§ **Selected excerpt**:
····················

1. Stricter legislation, higher penalties, and criminal prosecution when appropriate. Current fines for breaking dog laws are too weak to be a deterrent. Example: giving false information or fleeing the scene of a dog attack should be treated like a hit-and-run felony. Another example: It should be a felony for individuals and organizations to make dogs available for adoption without full disclosure of its history (biting, aggression). Another example: the penalties for dogs roaming at large should be much more severe when an attack is involved.

2. Mandatory liability insurance for dog owners. Insurance protects the community from financially incapable owners of dogs that attack people, leaving victims with thousands in unpaid bills...In recent news, as the result of a dog attack, a woman had medical bills upwards of $170,000. The cost of medical care is no joke and could easily bankrupt the average American. Homeowners and renters with dogs are not required by law to have liability coverage on insurance policies. Should they be financially over-extended, suing them is unlikely to offer financial relief. This can force victims into bankruptcies and being unable to get proper medical care.

····················

§ **Data for review**:

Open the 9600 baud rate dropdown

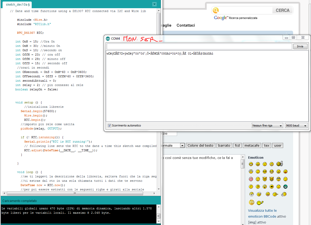tap(296, 126)
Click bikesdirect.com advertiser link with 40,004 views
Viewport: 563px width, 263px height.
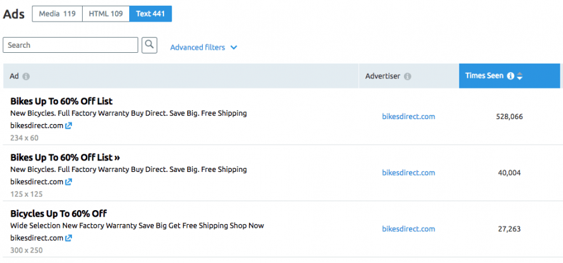[x=408, y=173]
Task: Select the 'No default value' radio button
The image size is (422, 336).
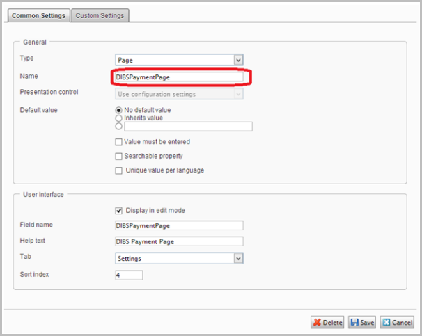Action: click(x=118, y=110)
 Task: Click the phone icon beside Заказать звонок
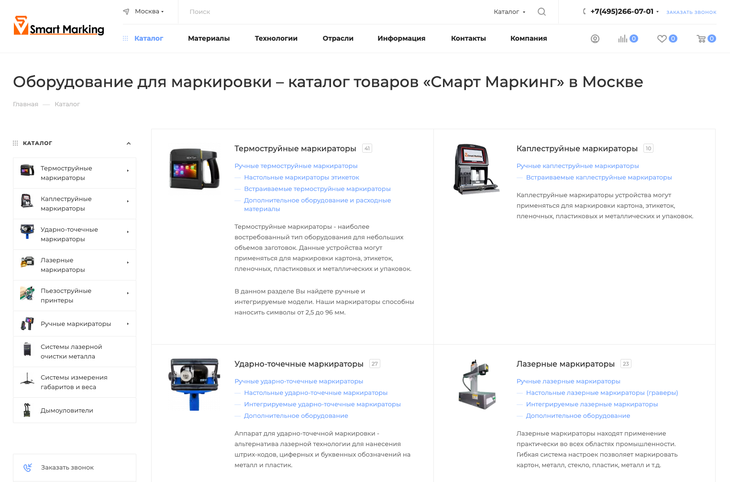click(x=28, y=468)
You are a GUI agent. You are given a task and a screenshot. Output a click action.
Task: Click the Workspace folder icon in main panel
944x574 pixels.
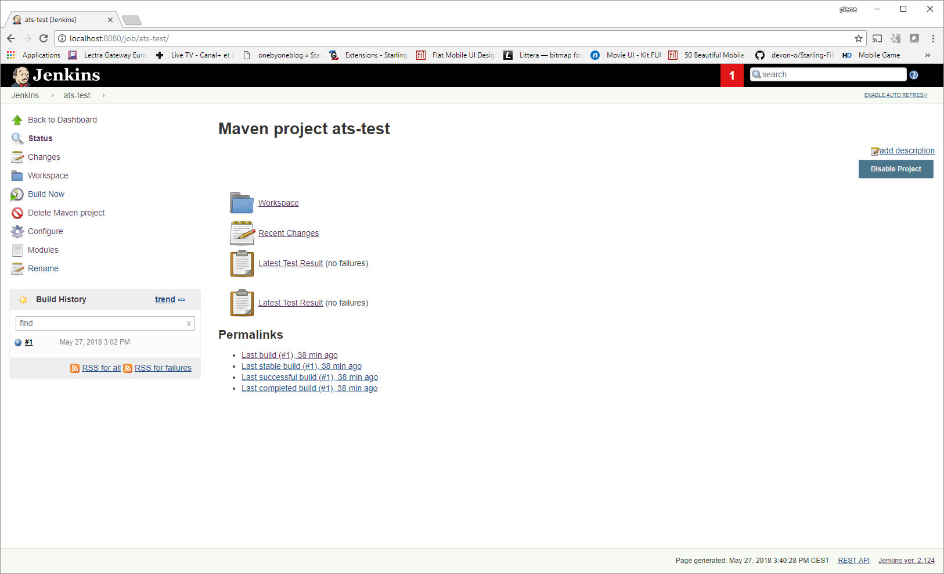pyautogui.click(x=242, y=203)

····················

§ **Work order 1**:
Reproduce everything in the passage on dog laws from "2. Mandatory liability" down to "proper medical care.".
§ **Work order 2**:
According to the passage on dog laws, how high were the medical bills of the woman in the recent news about a dog attack?
The lines play no part in this work.

§ **Answer box 1**:
2. Mandatory liability insurance for dog owners. Insurance protects the community from financially incapable owners of dogs that attack people, leaving victims with thousands in unpaid bills...In recent news, as the result of a dog attack, a woman had medical bills upwards of $170,000. The cost of medical care is no joke and could easily bankrupt the average American. Homeowners and renters with dogs are not required by law to have liability coverage on insurance policies. Should they be financially over-extended, suing them is unlikely to offer financial relief. This can force victims into bankruptcies and being unable to get proper medical care.

§ **Answer box 2**:
Upwards of $170,000.